Member Reviews

Great thriller that kept me turning the pages. Great story, great writing and characters. Really enjoyable and would read this author again.

This legal drama has a plethora of characters to sort through and the challenge is for the reader to connect all the characters in the book. The main storyline follows Jessica who recently suffered a TBI, but has no memory of how the near death experience happened. She presents at a law firm seeking help for her future and possible hope regarding the missing pieces of her past. It’s a confusing read but in the end it very abruptly all comes together.

Fatal Accusation is a complex multi layered read which takes you head first in to the murky world of lawyers and what justice actually means,

This book was such a disappointment, with one of the worst endings ever. It’s like the writers just ran out of gas and gave up.
'Fatal Accusation' is allegedly about revenge. Betrayal. Double crossers and triple-crossers. Hackers and fraudsters. NSA data breaches.
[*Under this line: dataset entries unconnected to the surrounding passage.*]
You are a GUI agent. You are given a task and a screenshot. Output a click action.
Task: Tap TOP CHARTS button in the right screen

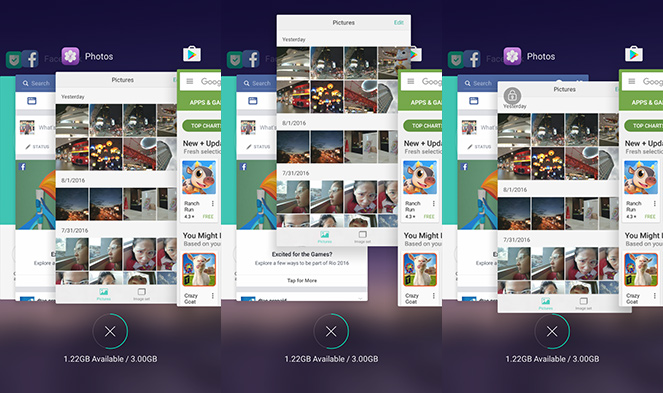point(644,126)
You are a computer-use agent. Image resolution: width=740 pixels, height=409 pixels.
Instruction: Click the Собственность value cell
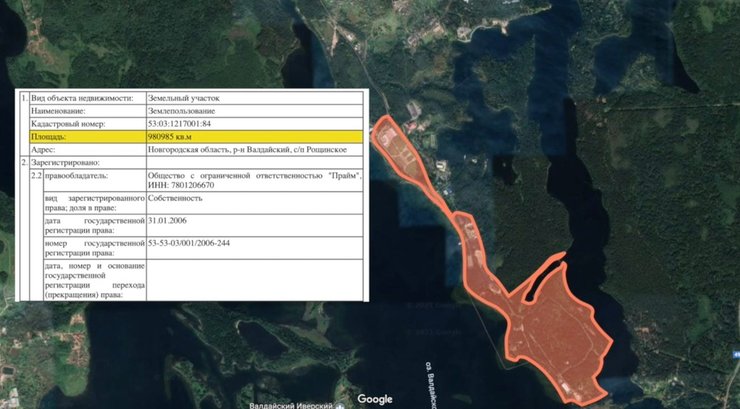pyautogui.click(x=177, y=198)
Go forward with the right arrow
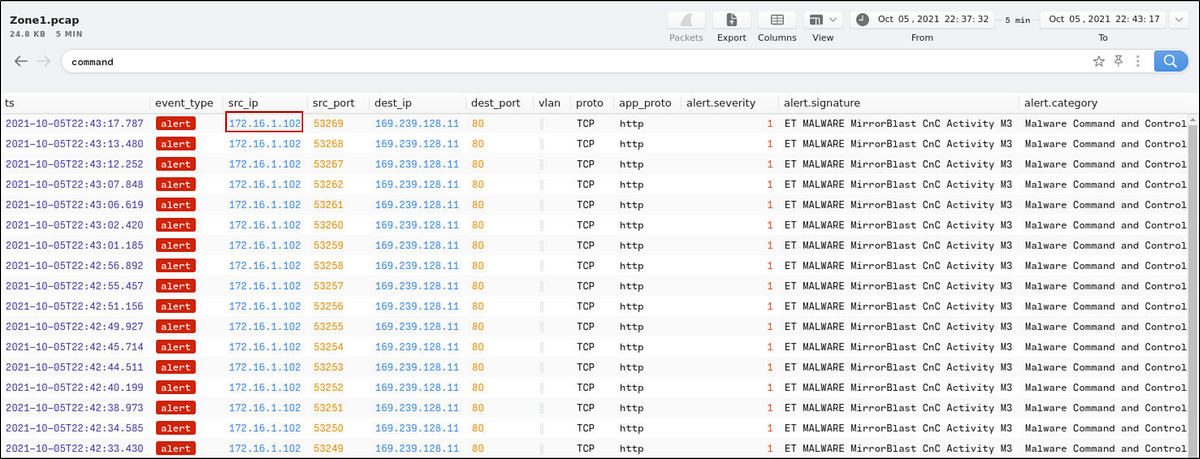Viewport: 1200px width, 459px height. [43, 62]
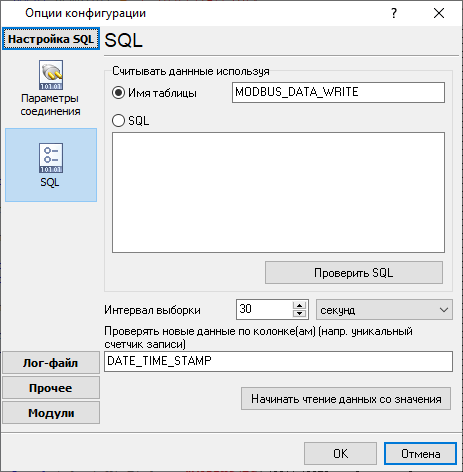Screen dimensions: 463x472
Task: Close the Опции конфигурации dialog
Action: 439,13
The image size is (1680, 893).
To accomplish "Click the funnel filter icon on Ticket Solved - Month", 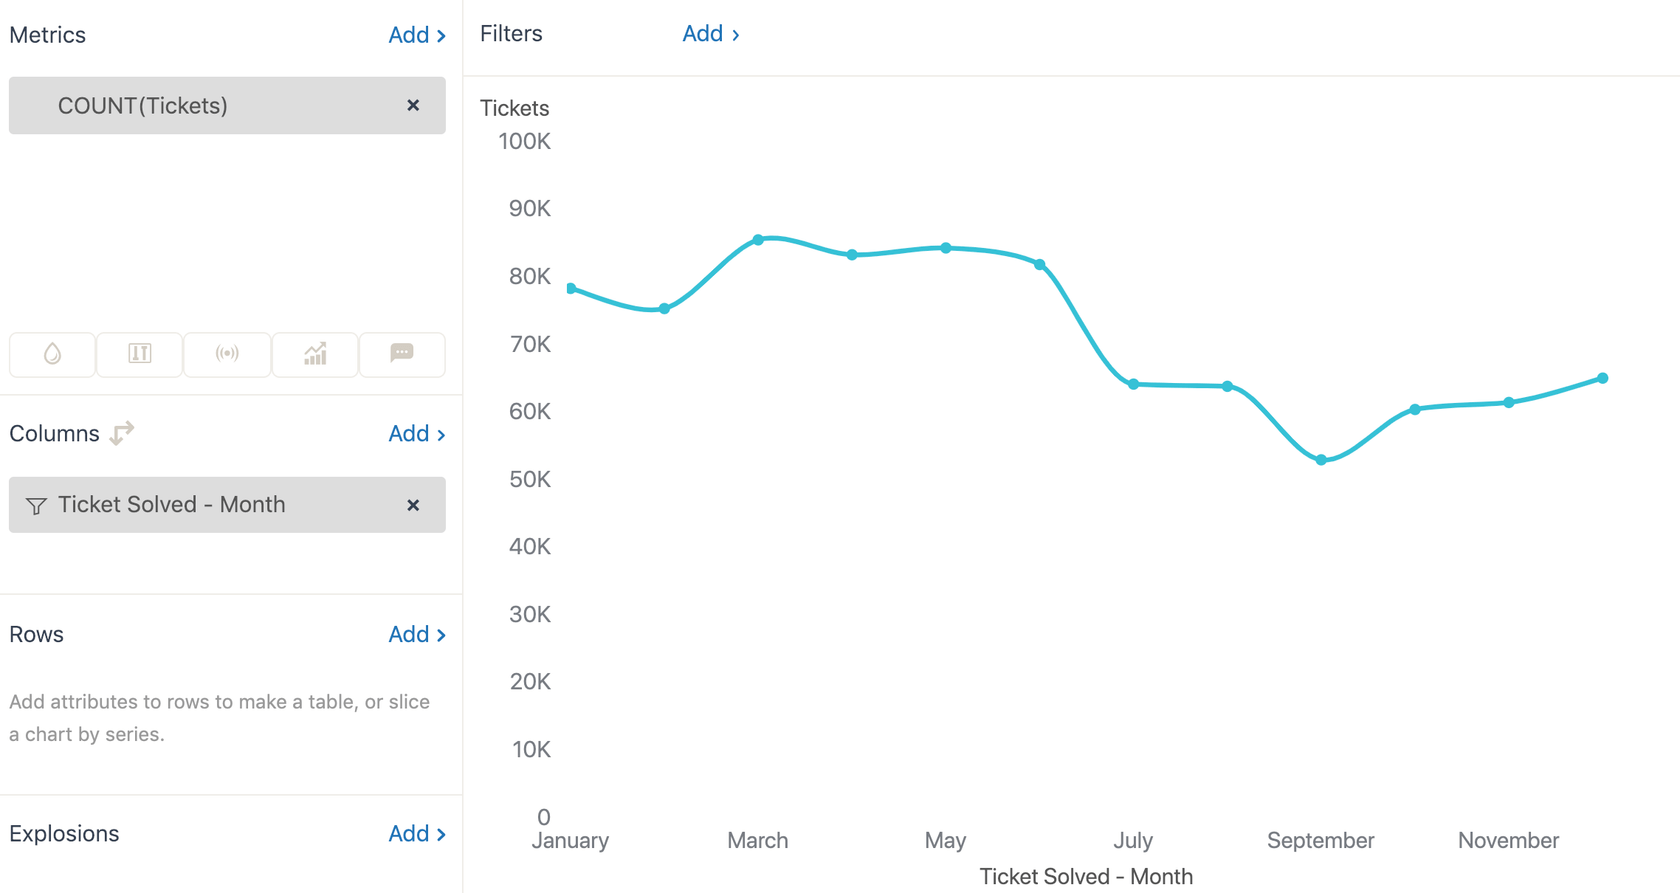I will (36, 505).
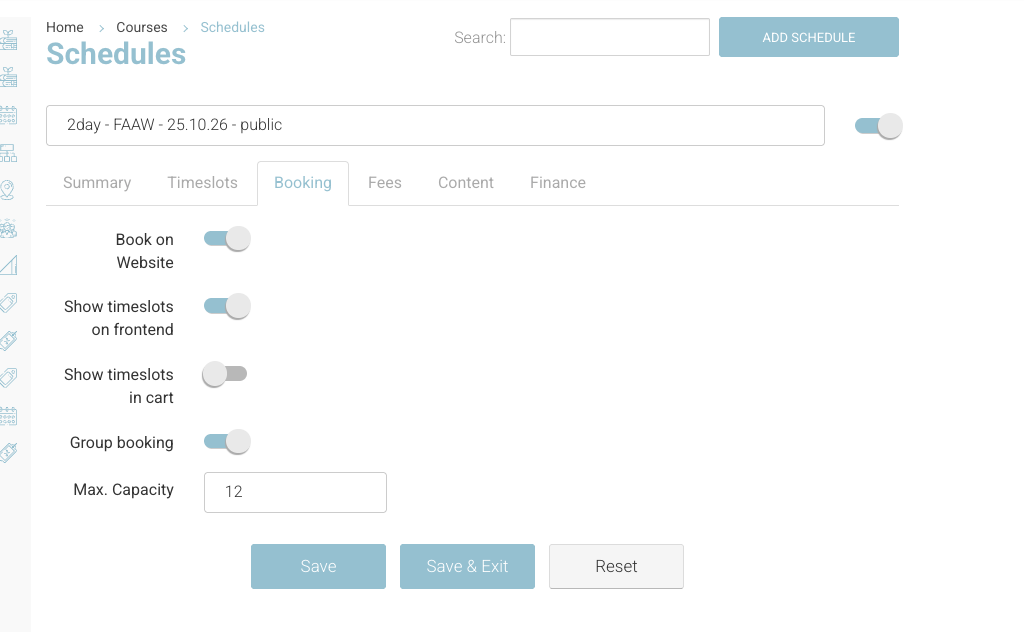Open the Finance tab
This screenshot has width=1024, height=632.
tap(557, 183)
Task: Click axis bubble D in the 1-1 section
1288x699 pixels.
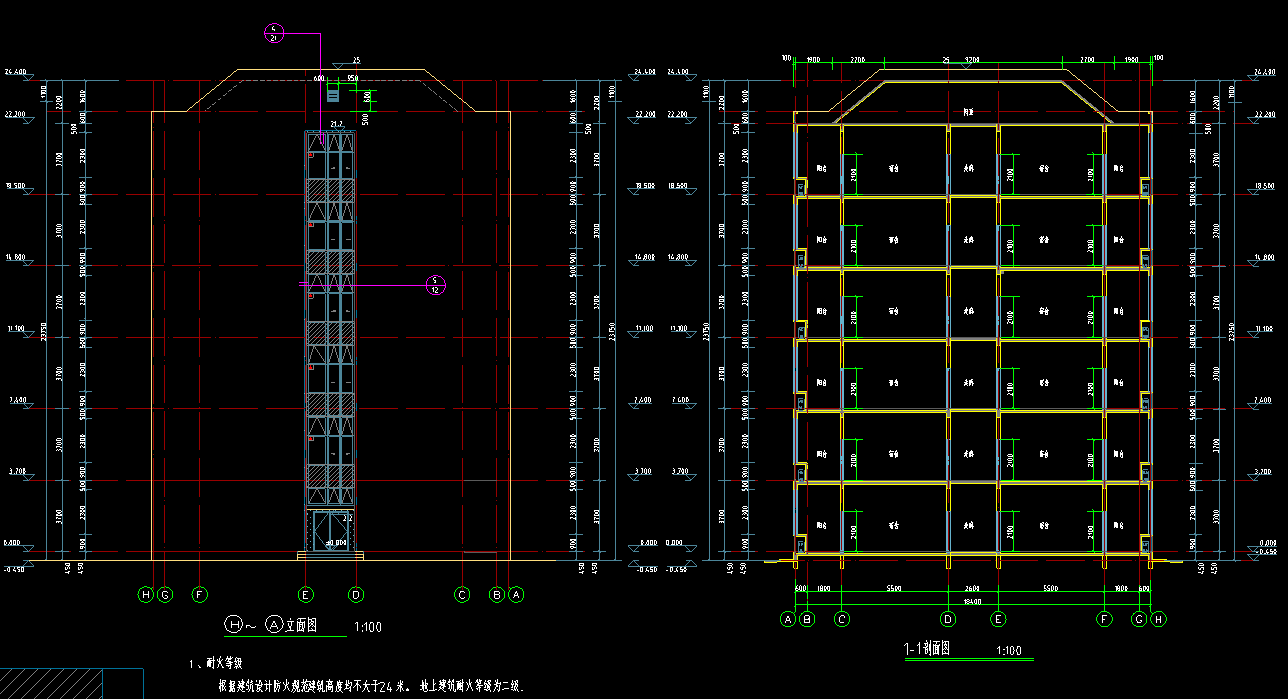Action: (948, 620)
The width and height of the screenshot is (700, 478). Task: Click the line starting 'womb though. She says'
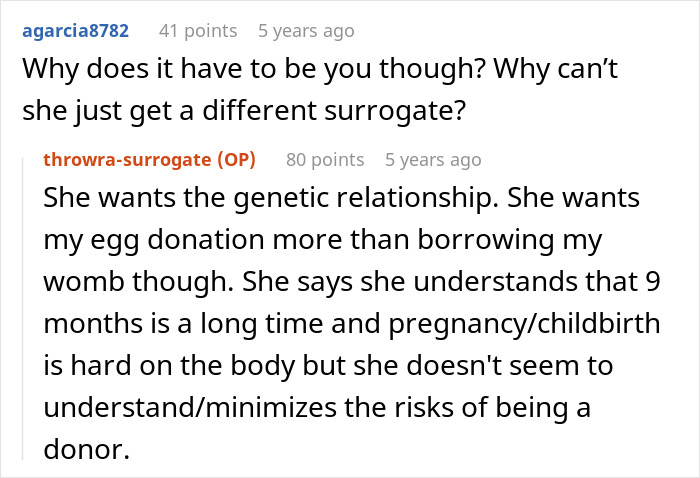(x=360, y=283)
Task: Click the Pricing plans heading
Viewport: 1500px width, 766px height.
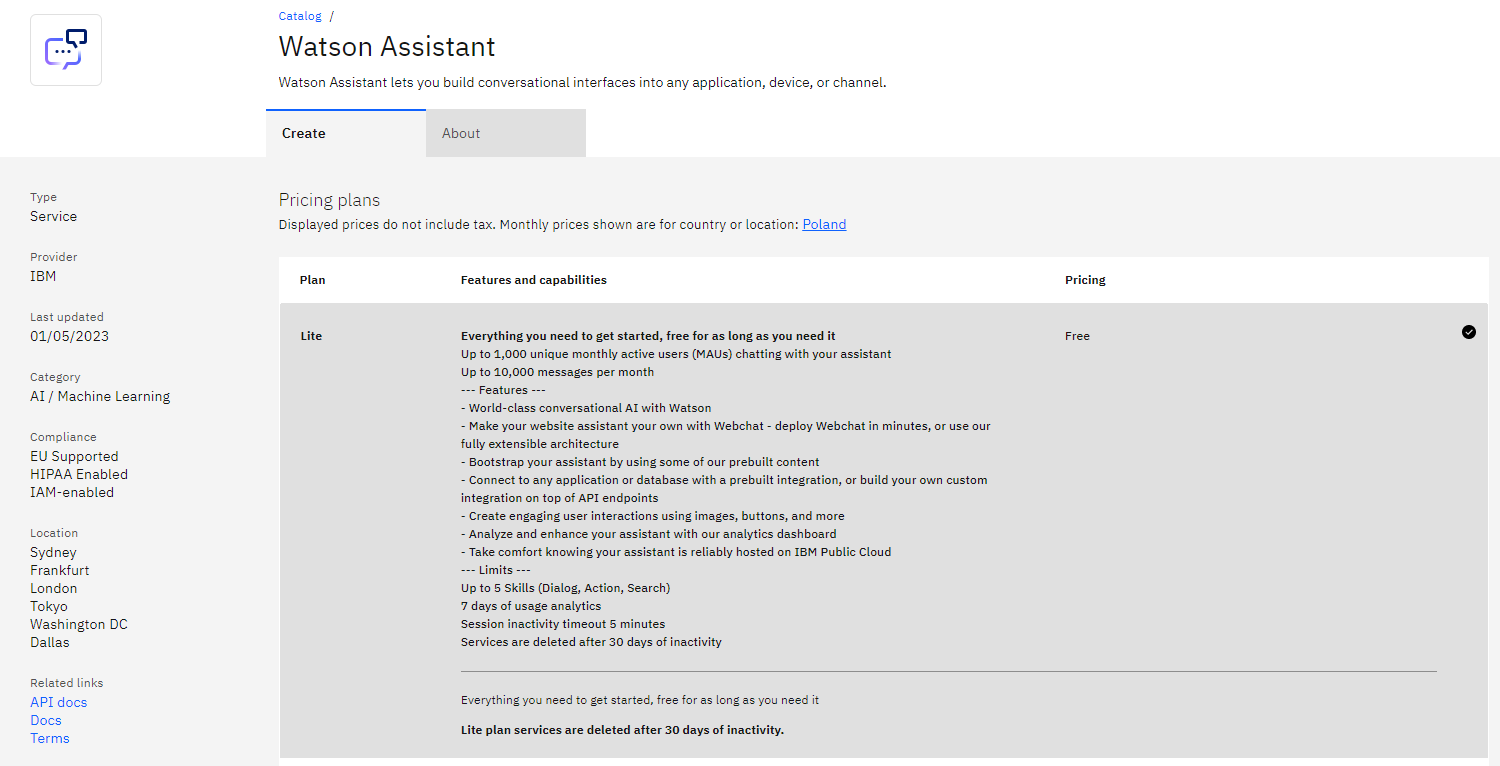Action: 329,200
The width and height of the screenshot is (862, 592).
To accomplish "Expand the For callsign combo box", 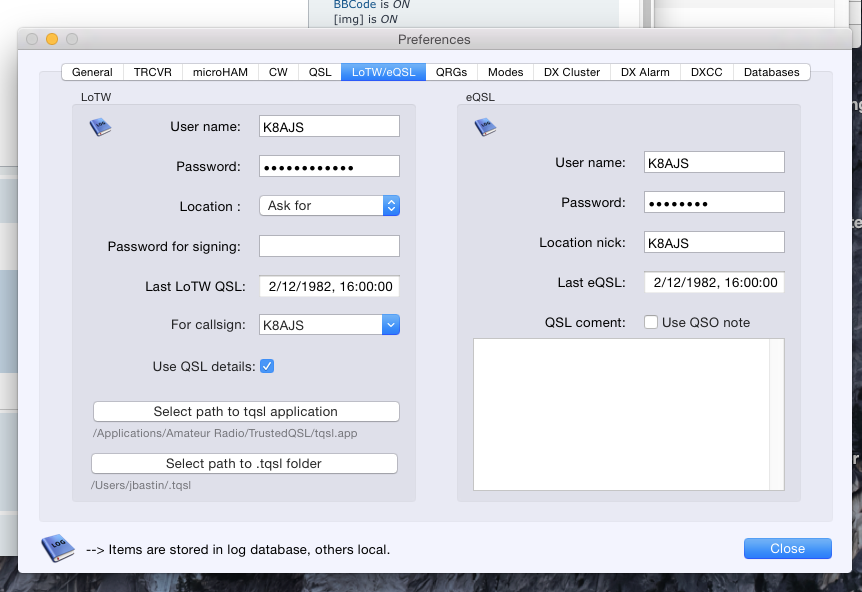I will (x=391, y=325).
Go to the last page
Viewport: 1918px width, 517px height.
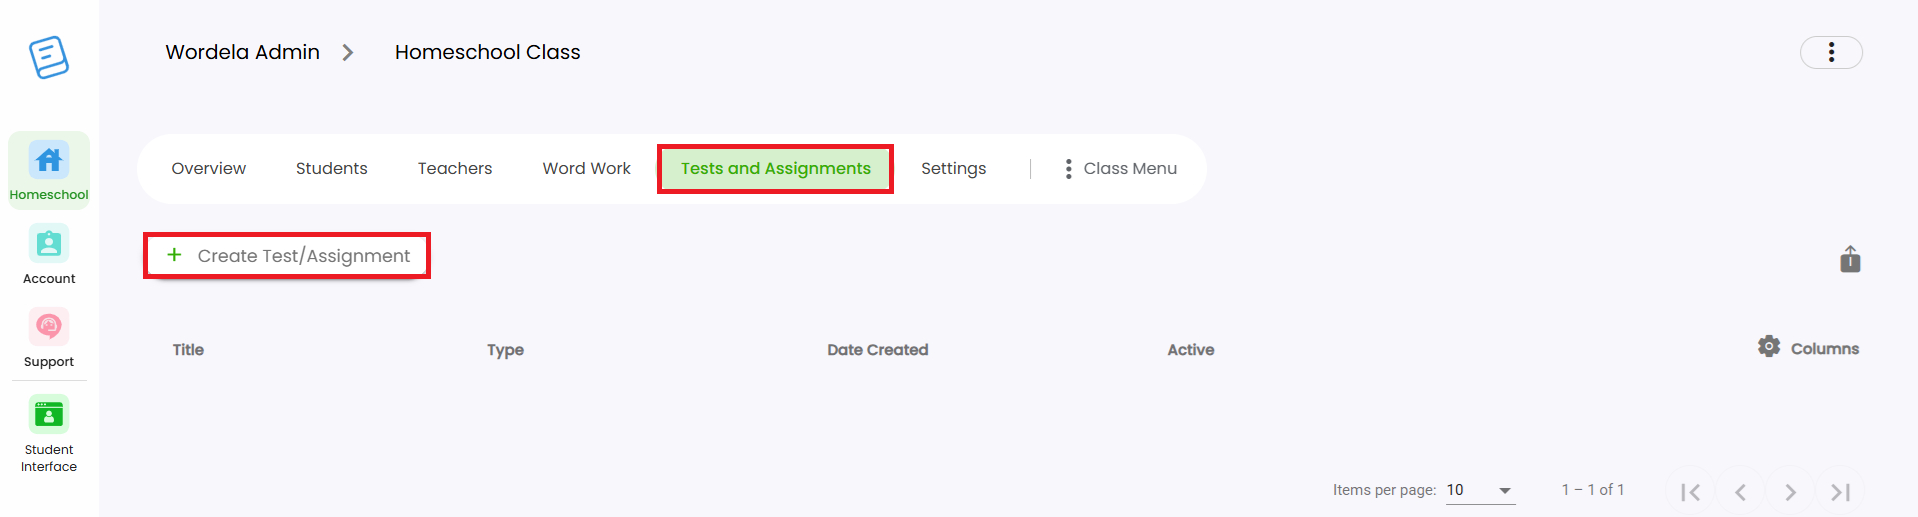click(x=1840, y=492)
Secrets and spies.
Early on we meet a young lawyer, formerly with the NSA, who winds up in a wheelchair as a result of a subdural hematoma. Jessica can’t remember anything about how she got it. The hot shot lawyer handling Jessica's case for possible medical malpractice, Miranda, sniffs out something rotten in the deep state of D.C.
Enter about 8 million characters. Some have sterling backgrounds. Some don't. Most are somewhere in the middle. But you need a road map to keep everyone and their stories straight. After awhile, you probably don't care anymore.
Indeed, billing this book as a “legal thriller" is a stretch. It’s more of a convoluted cyber cat and mouse game with lawyers doing most of the chasing but little of the catching. Lots of legal mumbo-jumbo and maneuvering. Miranda and her colleagues spend a lot of time on their phones and being called into meetings. Meanwhile, too many rabbits disappear down too many holes.
Also, the title suggests a murder mystery. NOT. (That's a BIG rabbit hole.)
This story can’t seem to decide which way it wants to go. Or what it wants to be when it grows up. Med mal law. Immigration law. Patent law. Here a law. There a law. Everywhere a law, law...
Additionally, way too much time is spent back-storying characters’ educational and professional degrees and not enough on the essential plot and character development. As a result, the story folds in on itself over and over, leaving readers constantly seesawing between past and present. It’s enough to make you sea sick.
Don’t presume, lawyers, lawyers. But I’d stock up on Dramamine ‘fize you.